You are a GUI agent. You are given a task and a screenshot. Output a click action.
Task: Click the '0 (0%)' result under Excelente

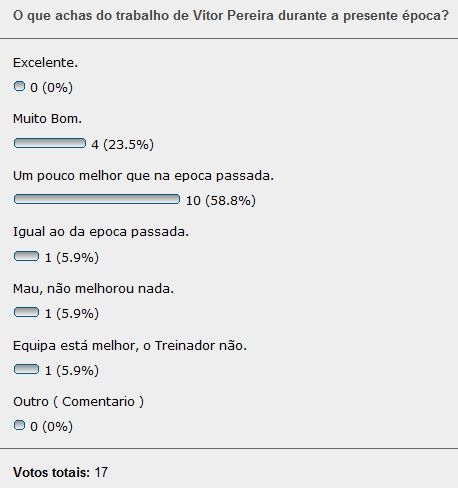(x=51, y=88)
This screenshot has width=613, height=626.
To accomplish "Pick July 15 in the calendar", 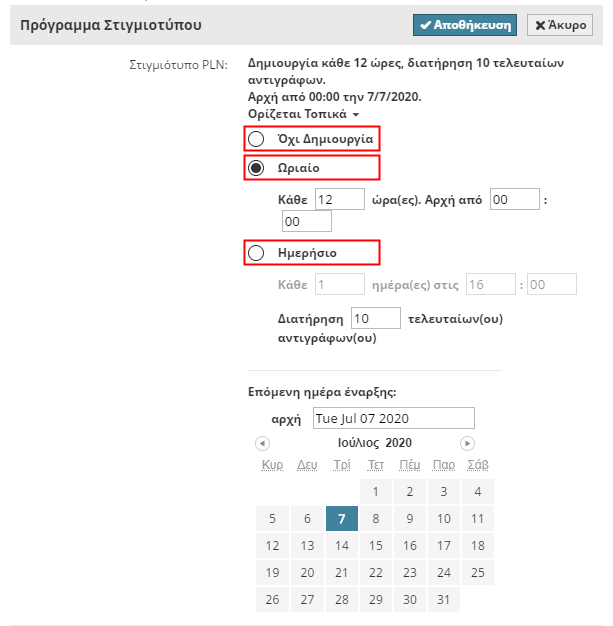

======

*GOAL OF THE EXERCISE*.
In your copy of the listing, please omit the pictures and keep every word exact.

*EXERCISE OUTPUT*.
You are a GUI agent. You are given a task and a screenshot. Output a click action.
Task: Click the '0 (0%)' result under Excelente

(x=51, y=88)
This screenshot has width=613, height=626.
To accomplish "Pick July 15 in the calendar", 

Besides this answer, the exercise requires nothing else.